[Text for analysis]

Challenges were not slow in arriving. Three unexpected events changed the project dramatically during the short time that the grant was being reviewed by the NSF. Due to tightening security following September 11th, 2001, the U.S. Coast Guard prevented the use of an abandoned fuel/oil pipeline for the cable shore landing, because it ran right next to the power plant cooling water intakes. (These were deemed a possible terrorist target.) This meant that an alternative method was needed to bring the cable ashore through a number of significant obstacles including a very active shoreline with shifting sands, high surf, and the mouth of the submarine canyon itself. The standard industry practice for cable landings is to drill from shore using a horizontal directional drilling (HDD) machine to install a 5-inch diameter steel pipe. This became the new cable landing approach.

[/Text for analysis]
[Supplied material]

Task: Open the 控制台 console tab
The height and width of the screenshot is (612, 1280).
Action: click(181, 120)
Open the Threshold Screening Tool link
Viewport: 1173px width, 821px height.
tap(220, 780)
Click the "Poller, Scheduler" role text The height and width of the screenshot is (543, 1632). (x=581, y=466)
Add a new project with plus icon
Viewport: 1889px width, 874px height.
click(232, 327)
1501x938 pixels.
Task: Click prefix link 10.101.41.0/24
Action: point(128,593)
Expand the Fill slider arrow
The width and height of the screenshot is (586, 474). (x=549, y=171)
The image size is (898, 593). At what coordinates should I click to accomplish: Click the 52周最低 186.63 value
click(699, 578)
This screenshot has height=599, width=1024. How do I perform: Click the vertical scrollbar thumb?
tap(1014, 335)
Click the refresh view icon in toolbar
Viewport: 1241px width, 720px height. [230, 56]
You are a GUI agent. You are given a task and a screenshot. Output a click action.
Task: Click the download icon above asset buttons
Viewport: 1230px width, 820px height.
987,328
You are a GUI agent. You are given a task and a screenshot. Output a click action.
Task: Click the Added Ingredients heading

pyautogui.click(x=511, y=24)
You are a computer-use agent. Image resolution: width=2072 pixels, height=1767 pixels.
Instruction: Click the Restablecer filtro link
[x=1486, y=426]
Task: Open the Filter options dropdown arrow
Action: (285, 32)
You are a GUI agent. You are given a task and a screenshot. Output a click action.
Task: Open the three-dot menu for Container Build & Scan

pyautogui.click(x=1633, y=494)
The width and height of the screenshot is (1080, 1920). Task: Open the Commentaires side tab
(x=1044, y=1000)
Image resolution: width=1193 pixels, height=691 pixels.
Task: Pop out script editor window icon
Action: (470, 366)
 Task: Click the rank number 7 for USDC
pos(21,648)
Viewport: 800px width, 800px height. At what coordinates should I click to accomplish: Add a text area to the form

[/Supplied material]

#### [What to produce]
Print the entire passage above about the cable shore landing word for word.

#### [Task output]
Challenges were not slow in arriving. Three unexpected events changed the project dramatically during the short time that the grant was being reviewed by the NSF. Due to tightening security following September 11th, 2001, the U.S. Coast Guard prevented the use of an abandoned fuel/oil pipeline for the cable shore landing, because it ran right next to the power plant cooling water intakes. (These were deemed a possible terrorist target.) This meant that an alternative method was needed to bring the cable ashore through a number of significant obstacles including a very active shoreline with shifting sands, high surf, and the mouth of the submarine canyon itself. The standard industry practice for cable landings is to drill from shore using a horizontal directional drilling (HDD) machine to install a 5-inch diameter steel pipe. This became the new cable landing approach.